Researchers also said that HCV-RNA clearance is needed to attain lymphoma response and patients should be treated with pegylated interferon α and ribavirin prior to receiving antilymphoma treatment, if possible.
Patients resistant to interferon treatments should receive newer interferon-free treatments, which have a higher efficacy than older treatments, the study noted.
Diffuse large B-cell lymphoma is the most common and aggressive form of lymphoma in patients with HCV and currently, there are no data to suggest whether HCV-positive patients fair better or worse than HCV-negative patients.

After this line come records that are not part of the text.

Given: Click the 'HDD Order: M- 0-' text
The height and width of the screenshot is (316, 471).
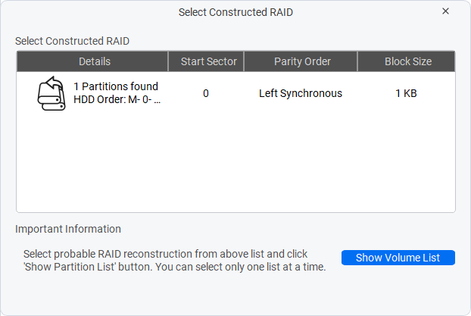Looking at the screenshot, I should click(x=113, y=99).
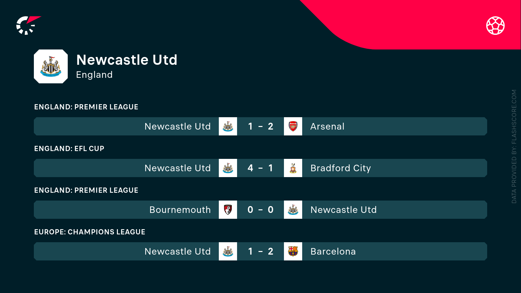
Task: Click the Barcelona club badge
Action: pos(293,251)
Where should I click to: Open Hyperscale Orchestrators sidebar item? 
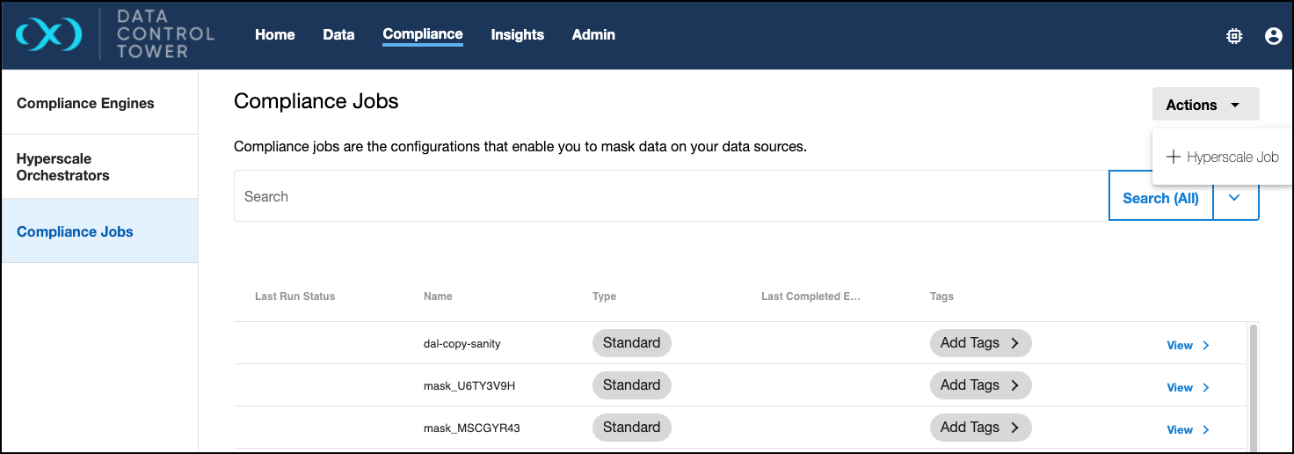[x=63, y=167]
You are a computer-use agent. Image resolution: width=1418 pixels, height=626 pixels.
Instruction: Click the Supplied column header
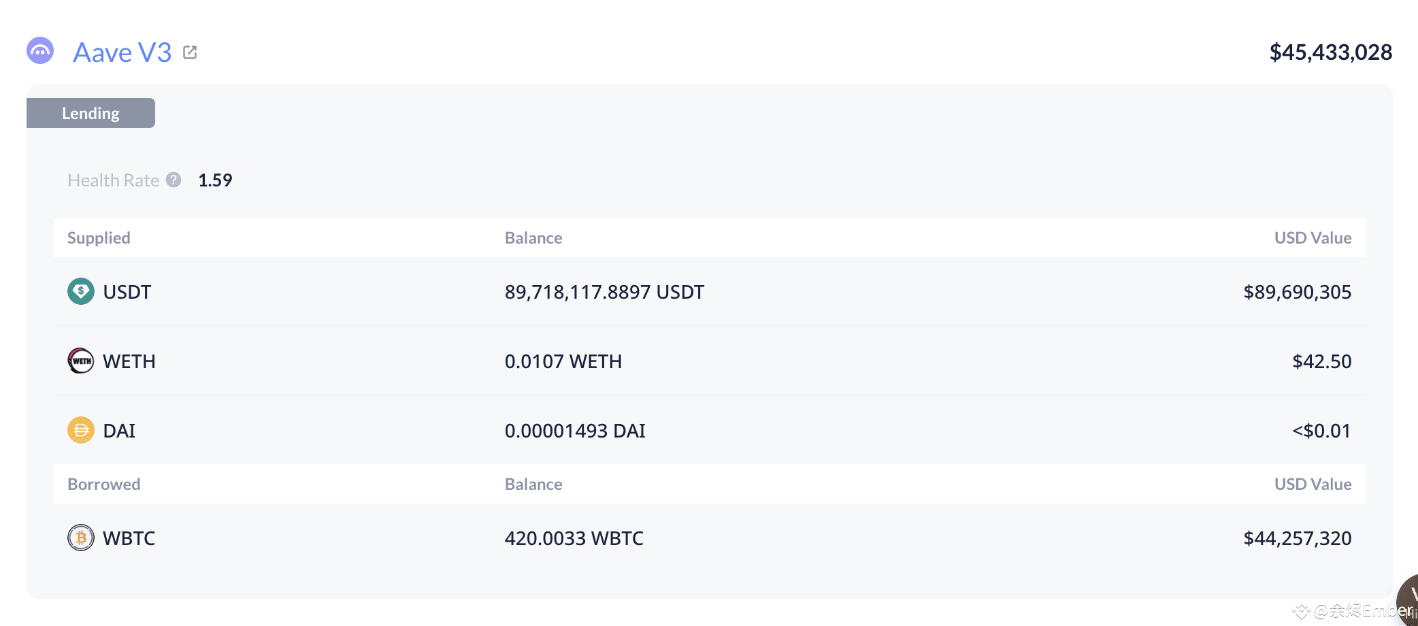99,237

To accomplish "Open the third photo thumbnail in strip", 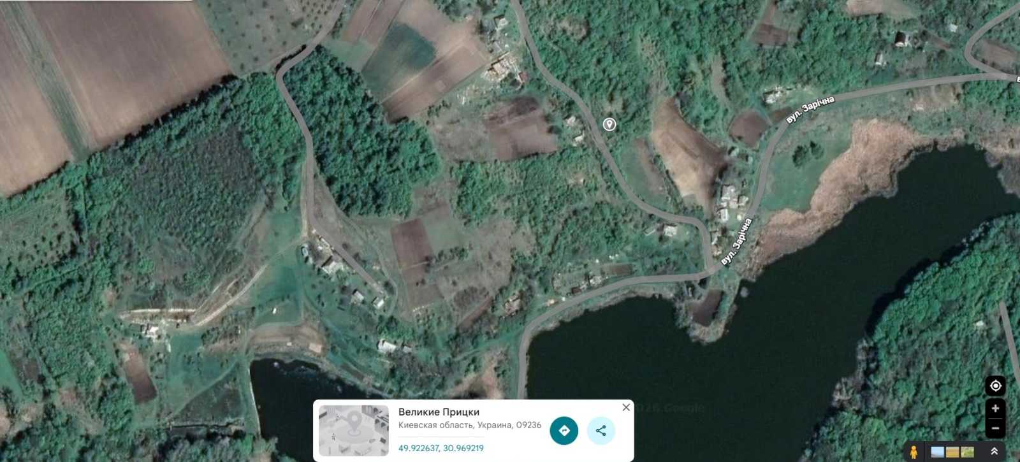I will pos(968,452).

However, some studies suggest a benefit from initiating HCV treatment after chemotherapy and studies have found that simultaneous treatment increases hematological toxicity.
In addition to lymphomas, researchers said that HCV-positive patients often have a GB virus C coinfection (GBV-C). GBV-C replicates in B and T lymphocytes and is said to have an association with lymphomas, but conclusive evidence has not been found yet.
New HCV treatments have been reported with certain extrahepatic manifestations, but the safety of antiviral therapy concomitant with chemotherapy is unknown and an expert hepatologist/gastroenterologist should decide appropriate treatment, the study found.
Researchers concluded that HCV therapy should be administered to all patients with B-NHL who do not need to start chemotherapy immediately, but other patients, such as those with DLBCL, should undergo chemotherapy immediately. However, more research is needed to find the appropriate timing for interferon-free drugs in lymphoma treatment, according to the study.